De tous les documents disponibles qui permettent de mieux comprendre la genèse de cette publication, née de l’interdiction du journal Hara-Kiri hebdo en 1970, un reportage réalisé par Pierre Dumont et Marc Schindler pour la Radio Télévision Suisse me semble indispensable. On y voit notamment au travail les Reiser, Gébé, Choron, Cavanna et Wolinski, mort lors de l’attentat du 7 janvier 2015.
On comprend certainement mieux, en écoutant Cavanna, l’esprit de la bêtise et de la méchanceté qu’ils revendiquaient à l’origine :
« Bête et méchant, oui. On revendique fièrement la bêtise et la méchanceté que tout le monde repousse. Tout le monde se veut intelligent et bon et tout le monde agit avec une connerie merveilleuse et une méchanceté infatigable. Or, dans ce cas-là, autant revendiquer fièrement la bêtise et la méchanceté. » — Cavanna
En voyant les notables de tout acabit défiler en tête de manifestations, j’ai souri, un peu quand même, en me remémorant ces paroles. Il y a tant d’esprits bons et intelligents qui commettent des conneries merveilleuses.
C’est un documentaire que j’ai visionné à de multiples reprises et que je connais pratiquement par cœur. Or, cette semaine, en le réécoutant ces mots de Wolinski me semblent avoir trouvé un nouvel écho.
« Ça ne peut pas être un journal de militant. Y’en a pas un seul parmi nous. C’est incompatible. Un travail de création est incompatible, je crois, avec un travail de militant. Quand tu es militant, tu ne fais que ça. C’est à dire, tu milites. Et nous, créer, ça comporte une part de rêve, une part de travail chez soi et puis une immense part d’égoïsme. (..) Ce que nous savons faire, nous, n’importe quel militant ne peut pas le faire. Et après tout ce n’est pas notre boulot d’aller coller des affiches. Ce que nous faisons est irremplaçable. Alors qu’on nous foute la paix. » — Wolinksi
Journaliste: Marc Schindler
Réalisateur: Pierre Demont
Visionnez Temps présent: Hara-Kiri Hebdo – 20 janvier 1972
On comprend bien qu’il y a eu deux Charlie Hebdo, celui de Philippe Val et de Charb n’était sans doute plus le même que celui de Cavanna et Choron. La France et la presse ne sont plus, non plus, ce qu’elles étaient à l’époque. Néanmoins, comprendre ce qui motivait ceux qui ont donné naissance à ce projet demeure fondamental pour mieux saisir les enjeux contemporains et les débats qui nous animent aujourd’hui sur ces questions.
Du coup, puisque vous naviguez vers le site de Radio Télévision Suisse, prenez le temps de parcourir ce dossier « Un trait de liberté » duquel est issu ce documentaire.

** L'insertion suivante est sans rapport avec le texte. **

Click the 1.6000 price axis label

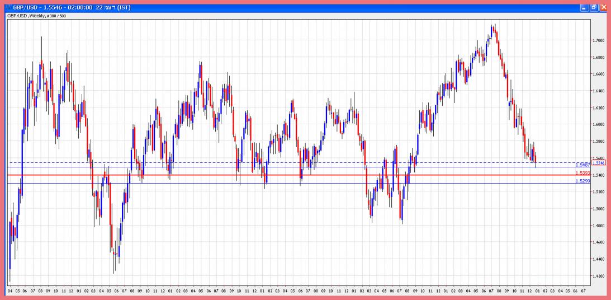[599, 124]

Vous y trouverez plusieurs documents d’un intérêt indéniable, notamment des entretiens avec Wolinski et Martial Leiter, un long document sur la liberté d’expression en Suisse et aussi un débat sur la censure de l’Écho des Savannes à la suite de la publication d’un dessin de Willem jugé trop scabreux.
Merci mille fois pour cette info!
Je ne suis pas certain que beaucoup de monde savait que ce docu existait.

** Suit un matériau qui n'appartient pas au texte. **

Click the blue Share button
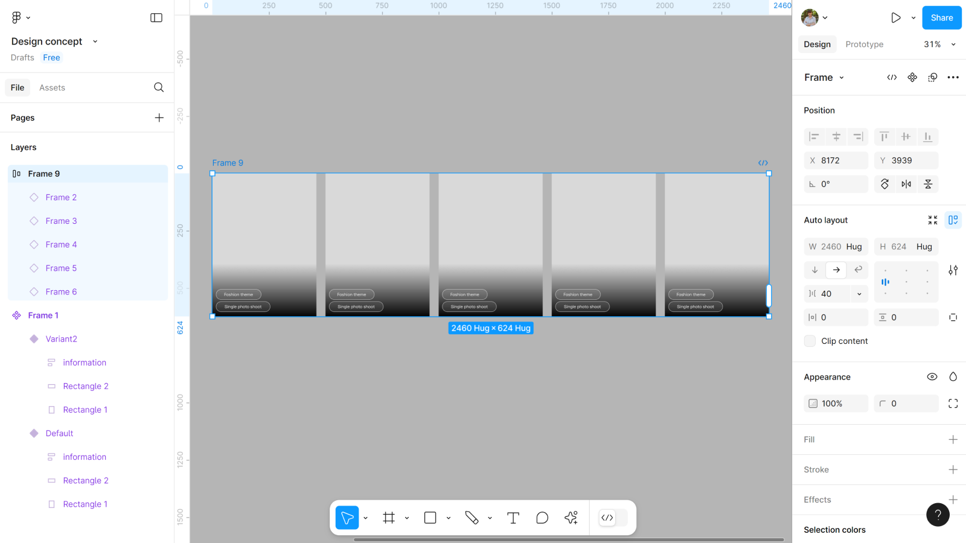This screenshot has width=966, height=543. [941, 17]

Je suis devenu ado et anar en lisant Cavanna et cette bande d’humanistes débridés aux allures de goujats….dans le mensuel le plus détesté de Navarre
Ils ont fait grincer des dents cette société gaullienne Où etaient en train de pousser les fleurs de mai 68. C’est dans les pages de hara-kiri hebdo que j’ai lu les premiers textes parlant de pollution et de pesticides. Choron, Cavanna, Gebe…y avait même Fred si je ne m’abuse dans le mensuel Hara-Kiri… Quelle gueule ils auraient faite si on leur avait dit qu’un jour la planète entière ou presque verserait une larme sur leur journal et leurs petits mickeys…..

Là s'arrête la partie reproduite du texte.